◆ What you have to do
When the line containing "Click the undo arrow icon" appears in the data below, begin copying there and stop only after the line containing "Where should I".

◆ Dataset
- - - - -
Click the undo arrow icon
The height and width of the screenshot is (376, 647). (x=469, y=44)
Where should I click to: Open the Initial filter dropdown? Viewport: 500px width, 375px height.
- - - - -
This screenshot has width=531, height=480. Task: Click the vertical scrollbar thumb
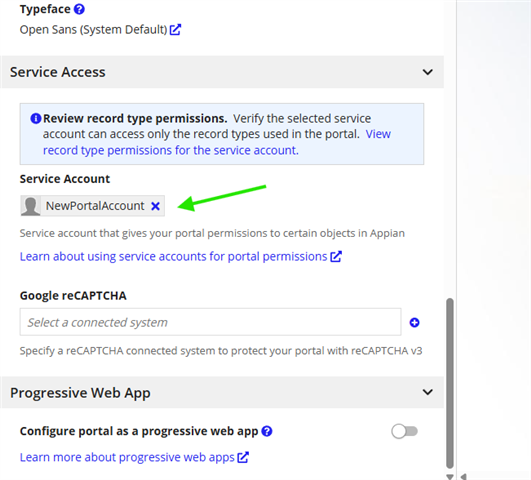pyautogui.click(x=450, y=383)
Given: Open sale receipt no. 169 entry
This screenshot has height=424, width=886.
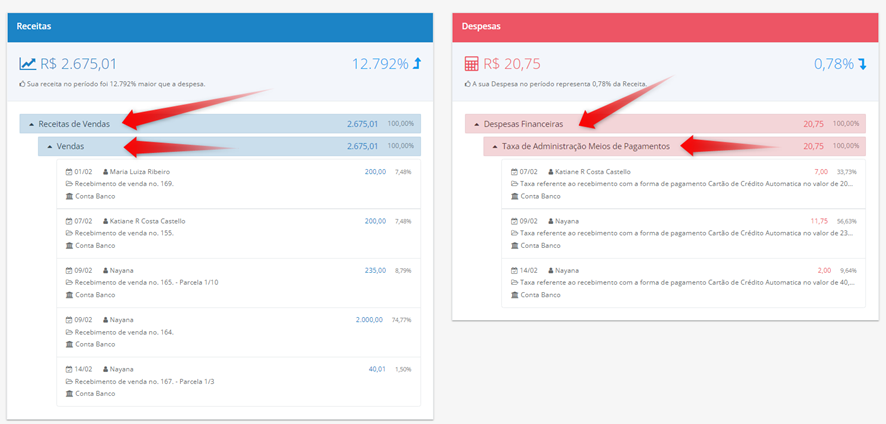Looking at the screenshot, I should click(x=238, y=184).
- - - - -
◆ Response box
Click the undo arrow icon
The height and width of the screenshot is (376, 647). (x=469, y=44)
Where should I click to: Open the Initial filter dropdown? Viewport: 500px width, 375px height.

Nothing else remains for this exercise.